Dimitar Shterionov: Neural Quality Estimation as a Bridge for Human-Computer Translation Symbiosis

Abstract:

Quality estimation (QE) of machine translation (MT), the task of predicting the quality of an MT output without human references, is particularly suitable in dynamic translation workflows, where translations need to be assessed continuously with no specific reference provided. In typical use-cases QE can provide an indication about whether to accept or post-edit a translation. In such workflows it is not only important how good the QE is but also its efficiency as well as the confidence in its predictions. This talk will cover different QE approaches and assess their applicability in an industry-established workflow. It will present their differences, benefits and drawbacks as well as the implementation and/or integration efforts required.

QE can be seen as a similarity measure between source and translated texts. Neural networks have been effectively used to convert source and translation in multi-dimensional representations that would facilitate such measurement. Recent advances in pretrained word-embedding models have aided various NLP tasks including QE. We will discuss models such as word2vec, bert, ELMo, and XLNet and how they can be used to boost the performance of QE.

Bio:

Dimitar Shterionov is a computer scientist with expertise in design and development of languages and systems for the Artificial Intelligence domain, with focus on Machine Translation (MT) and Natural Language Processing (NLP). Dimitar has obtained a PhD in computer science engineering from KULeuven in 2015 on the topic of Probabilistic Logic and Learning. After that he moved to industry and joined the team of KantanMT to work on their cloud-based customisable statistical machine translation system. In 2016, he was appointed head of research at KantanMT. His team developed the first cloud-based, customisable and publically available neural machine translation solution, released in early 2017.

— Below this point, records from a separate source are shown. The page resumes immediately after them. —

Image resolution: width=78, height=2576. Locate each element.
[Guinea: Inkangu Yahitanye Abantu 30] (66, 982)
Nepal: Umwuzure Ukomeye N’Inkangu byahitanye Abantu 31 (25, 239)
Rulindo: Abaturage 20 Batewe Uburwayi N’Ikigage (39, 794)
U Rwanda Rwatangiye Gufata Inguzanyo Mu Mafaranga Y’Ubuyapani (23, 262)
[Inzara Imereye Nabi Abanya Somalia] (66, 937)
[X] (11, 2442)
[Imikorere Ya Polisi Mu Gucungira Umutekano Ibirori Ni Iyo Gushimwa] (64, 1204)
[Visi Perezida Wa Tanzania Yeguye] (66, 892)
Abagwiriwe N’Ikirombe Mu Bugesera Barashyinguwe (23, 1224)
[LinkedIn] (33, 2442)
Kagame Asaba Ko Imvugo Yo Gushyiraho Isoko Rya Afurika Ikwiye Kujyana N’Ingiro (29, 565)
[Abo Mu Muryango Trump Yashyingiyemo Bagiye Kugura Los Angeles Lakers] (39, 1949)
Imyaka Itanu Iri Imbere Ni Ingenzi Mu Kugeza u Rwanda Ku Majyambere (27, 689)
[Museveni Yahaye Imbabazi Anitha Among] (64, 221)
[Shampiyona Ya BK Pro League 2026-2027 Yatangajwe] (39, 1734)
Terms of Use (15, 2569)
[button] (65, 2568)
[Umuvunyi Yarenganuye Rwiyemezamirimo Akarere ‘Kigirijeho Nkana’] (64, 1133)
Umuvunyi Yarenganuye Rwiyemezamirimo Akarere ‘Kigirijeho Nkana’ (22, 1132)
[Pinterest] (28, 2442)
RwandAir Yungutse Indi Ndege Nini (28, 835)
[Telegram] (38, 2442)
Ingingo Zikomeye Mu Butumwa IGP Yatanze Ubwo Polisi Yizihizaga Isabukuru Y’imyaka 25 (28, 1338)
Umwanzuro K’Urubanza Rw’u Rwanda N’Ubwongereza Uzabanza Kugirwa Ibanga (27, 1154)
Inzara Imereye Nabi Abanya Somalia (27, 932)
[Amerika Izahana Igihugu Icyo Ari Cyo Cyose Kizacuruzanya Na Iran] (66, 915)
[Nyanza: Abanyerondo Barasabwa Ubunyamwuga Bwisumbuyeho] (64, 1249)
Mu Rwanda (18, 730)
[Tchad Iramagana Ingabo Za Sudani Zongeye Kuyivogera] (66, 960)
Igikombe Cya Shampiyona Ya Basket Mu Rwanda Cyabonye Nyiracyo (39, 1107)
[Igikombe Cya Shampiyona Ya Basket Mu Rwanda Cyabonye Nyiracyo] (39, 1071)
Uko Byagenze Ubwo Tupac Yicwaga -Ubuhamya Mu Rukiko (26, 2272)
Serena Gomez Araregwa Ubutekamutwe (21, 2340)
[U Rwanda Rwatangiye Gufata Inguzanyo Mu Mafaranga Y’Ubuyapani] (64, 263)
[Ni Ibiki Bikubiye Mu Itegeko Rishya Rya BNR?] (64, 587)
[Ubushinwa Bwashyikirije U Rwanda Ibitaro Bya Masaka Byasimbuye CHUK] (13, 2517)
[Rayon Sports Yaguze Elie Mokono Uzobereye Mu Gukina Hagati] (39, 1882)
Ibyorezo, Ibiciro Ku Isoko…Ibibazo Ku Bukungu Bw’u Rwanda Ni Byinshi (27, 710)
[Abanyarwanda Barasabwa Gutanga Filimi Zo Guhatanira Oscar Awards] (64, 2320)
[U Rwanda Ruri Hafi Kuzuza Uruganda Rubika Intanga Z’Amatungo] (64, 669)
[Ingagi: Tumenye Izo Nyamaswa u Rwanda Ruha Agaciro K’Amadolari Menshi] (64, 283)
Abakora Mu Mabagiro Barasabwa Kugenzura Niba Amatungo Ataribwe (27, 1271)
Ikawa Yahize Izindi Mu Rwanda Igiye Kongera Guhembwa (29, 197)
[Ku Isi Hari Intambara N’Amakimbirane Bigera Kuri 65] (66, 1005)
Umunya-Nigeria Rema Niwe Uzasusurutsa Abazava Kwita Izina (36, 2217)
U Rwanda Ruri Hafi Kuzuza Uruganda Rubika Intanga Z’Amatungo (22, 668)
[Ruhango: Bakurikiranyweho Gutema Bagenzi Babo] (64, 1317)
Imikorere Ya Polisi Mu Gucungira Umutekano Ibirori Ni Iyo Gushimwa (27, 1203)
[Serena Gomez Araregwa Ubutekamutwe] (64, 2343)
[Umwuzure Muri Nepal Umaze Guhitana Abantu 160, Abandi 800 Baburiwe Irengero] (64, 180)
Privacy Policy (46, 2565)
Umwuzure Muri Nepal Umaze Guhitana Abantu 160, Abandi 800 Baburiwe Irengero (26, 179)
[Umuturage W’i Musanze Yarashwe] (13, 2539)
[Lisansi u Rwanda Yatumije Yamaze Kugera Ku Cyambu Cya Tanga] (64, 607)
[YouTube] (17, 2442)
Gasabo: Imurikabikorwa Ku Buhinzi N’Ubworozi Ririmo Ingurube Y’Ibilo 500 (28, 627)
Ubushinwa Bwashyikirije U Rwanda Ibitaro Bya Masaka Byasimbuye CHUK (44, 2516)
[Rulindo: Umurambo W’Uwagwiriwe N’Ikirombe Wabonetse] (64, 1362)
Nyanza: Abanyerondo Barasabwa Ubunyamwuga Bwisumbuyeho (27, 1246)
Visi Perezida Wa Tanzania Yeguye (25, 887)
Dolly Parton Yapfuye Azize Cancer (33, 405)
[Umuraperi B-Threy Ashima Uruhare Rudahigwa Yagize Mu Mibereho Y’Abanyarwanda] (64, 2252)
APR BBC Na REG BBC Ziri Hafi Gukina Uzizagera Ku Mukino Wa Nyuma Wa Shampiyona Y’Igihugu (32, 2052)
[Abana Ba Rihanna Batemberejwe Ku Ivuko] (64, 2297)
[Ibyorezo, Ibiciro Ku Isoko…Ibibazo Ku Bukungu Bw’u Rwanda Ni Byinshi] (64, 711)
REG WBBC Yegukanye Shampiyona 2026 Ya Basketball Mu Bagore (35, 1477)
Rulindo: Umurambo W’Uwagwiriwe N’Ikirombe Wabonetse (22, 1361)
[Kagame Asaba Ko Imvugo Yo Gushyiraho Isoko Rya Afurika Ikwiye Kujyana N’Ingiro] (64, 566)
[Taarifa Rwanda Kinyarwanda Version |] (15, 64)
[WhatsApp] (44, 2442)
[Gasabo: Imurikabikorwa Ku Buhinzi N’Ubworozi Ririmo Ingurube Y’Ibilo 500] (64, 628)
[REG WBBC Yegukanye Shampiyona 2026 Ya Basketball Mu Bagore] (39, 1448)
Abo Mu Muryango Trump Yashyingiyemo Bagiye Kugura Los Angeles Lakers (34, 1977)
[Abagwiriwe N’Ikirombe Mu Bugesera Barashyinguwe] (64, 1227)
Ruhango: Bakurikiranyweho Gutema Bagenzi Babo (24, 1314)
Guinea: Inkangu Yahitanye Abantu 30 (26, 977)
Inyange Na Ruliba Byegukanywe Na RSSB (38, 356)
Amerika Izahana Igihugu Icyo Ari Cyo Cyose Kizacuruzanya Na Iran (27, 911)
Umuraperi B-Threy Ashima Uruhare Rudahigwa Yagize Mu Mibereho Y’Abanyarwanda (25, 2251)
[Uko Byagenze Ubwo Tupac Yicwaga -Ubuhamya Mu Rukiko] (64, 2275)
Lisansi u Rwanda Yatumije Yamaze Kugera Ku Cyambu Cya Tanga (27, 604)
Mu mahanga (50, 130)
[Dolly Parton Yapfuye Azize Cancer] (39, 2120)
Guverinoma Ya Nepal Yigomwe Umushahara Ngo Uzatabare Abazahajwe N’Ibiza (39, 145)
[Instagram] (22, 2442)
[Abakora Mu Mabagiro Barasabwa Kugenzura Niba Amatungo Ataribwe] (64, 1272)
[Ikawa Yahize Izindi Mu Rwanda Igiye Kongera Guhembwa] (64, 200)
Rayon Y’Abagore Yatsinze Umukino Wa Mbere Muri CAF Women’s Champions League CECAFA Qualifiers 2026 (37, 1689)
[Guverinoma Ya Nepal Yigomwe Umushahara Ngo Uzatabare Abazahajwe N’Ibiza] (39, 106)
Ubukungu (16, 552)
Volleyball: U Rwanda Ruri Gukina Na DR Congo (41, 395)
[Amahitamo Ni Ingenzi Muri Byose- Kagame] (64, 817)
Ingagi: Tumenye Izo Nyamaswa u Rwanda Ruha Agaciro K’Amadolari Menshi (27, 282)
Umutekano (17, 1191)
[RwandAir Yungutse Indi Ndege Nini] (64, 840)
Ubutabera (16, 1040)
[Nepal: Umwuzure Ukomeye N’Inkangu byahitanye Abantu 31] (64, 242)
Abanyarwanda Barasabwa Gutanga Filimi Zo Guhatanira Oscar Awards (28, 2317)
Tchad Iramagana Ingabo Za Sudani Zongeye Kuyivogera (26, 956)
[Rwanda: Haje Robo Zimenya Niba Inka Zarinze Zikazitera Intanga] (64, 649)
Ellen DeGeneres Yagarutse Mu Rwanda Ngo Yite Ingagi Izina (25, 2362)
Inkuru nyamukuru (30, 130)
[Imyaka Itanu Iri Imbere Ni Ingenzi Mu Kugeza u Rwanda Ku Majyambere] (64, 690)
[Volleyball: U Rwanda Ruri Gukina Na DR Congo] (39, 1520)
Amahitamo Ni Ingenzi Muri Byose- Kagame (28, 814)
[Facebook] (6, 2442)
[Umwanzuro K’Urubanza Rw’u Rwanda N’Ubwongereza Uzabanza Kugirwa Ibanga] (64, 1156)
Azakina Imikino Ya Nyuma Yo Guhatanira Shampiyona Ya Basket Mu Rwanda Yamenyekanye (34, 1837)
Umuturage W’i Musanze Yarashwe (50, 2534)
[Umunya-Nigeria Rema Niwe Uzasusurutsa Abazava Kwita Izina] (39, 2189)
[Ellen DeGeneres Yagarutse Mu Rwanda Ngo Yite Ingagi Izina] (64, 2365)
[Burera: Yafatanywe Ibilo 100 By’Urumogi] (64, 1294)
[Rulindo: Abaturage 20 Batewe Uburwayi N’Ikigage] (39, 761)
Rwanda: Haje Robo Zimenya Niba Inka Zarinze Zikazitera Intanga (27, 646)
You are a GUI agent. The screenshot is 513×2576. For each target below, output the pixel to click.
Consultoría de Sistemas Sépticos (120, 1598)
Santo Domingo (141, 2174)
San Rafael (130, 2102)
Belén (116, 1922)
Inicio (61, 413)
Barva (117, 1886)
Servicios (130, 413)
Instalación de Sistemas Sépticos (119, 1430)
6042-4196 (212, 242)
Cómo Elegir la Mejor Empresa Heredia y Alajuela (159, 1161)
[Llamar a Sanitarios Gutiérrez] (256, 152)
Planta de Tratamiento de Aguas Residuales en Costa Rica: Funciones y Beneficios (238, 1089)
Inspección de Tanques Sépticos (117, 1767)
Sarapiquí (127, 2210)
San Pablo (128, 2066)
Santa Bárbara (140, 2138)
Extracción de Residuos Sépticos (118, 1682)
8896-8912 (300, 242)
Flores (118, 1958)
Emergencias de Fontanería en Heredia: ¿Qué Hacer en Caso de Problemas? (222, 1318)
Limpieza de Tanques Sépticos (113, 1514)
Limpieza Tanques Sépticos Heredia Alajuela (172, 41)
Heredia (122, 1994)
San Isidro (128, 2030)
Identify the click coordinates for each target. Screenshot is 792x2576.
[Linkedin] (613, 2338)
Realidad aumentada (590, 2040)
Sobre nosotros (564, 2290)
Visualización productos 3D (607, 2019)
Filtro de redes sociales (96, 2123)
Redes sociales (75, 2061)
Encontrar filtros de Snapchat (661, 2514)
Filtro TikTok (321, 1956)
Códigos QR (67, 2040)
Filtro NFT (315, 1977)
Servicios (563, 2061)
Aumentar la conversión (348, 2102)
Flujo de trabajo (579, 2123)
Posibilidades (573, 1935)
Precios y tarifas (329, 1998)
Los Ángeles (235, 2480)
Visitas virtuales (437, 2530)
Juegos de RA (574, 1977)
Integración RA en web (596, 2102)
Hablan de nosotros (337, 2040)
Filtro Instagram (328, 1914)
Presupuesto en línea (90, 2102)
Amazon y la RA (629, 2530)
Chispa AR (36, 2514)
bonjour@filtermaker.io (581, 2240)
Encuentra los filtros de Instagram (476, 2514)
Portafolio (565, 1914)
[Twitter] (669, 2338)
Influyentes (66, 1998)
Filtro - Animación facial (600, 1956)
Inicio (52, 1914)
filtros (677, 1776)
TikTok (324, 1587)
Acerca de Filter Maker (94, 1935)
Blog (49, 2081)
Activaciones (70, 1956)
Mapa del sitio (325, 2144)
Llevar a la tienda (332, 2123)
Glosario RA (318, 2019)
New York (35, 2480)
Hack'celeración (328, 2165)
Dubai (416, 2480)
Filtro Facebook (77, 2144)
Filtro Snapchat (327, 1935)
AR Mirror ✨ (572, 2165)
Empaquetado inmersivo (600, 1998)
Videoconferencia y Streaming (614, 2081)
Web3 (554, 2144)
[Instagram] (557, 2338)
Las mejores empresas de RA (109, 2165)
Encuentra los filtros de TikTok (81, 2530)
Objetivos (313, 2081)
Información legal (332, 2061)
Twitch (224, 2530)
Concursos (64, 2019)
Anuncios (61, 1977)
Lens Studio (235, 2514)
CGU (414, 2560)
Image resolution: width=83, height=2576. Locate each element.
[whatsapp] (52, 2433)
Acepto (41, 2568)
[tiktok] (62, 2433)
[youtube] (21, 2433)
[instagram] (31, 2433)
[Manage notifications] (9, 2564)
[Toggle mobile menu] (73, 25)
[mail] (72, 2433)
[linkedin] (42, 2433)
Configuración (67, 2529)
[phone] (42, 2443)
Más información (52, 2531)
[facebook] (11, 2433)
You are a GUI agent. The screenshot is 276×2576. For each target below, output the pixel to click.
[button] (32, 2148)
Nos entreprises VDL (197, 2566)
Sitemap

In November 2017, Dimitar joined the ADAPT team of Prof Andy Way as a post-doctoral researcher to work on industry-oriented MT and NLP projects.

In his academic career Dimitar has published over 25 papers in national and international conference proceedings and journals; he has completed 3 large-scale and 5 smaller projects.

In the last 2 years, Dimitar’s research at ADAPT at Dublin City University, has been focused on Automatic Post-editing, Quality Estimation, MT for low-resource languages, Lexical richness of MT and Cross-lingual Information Retrieval. He also actively participates in cross-field collaborations (e.g. in the medical, arts and legal domains).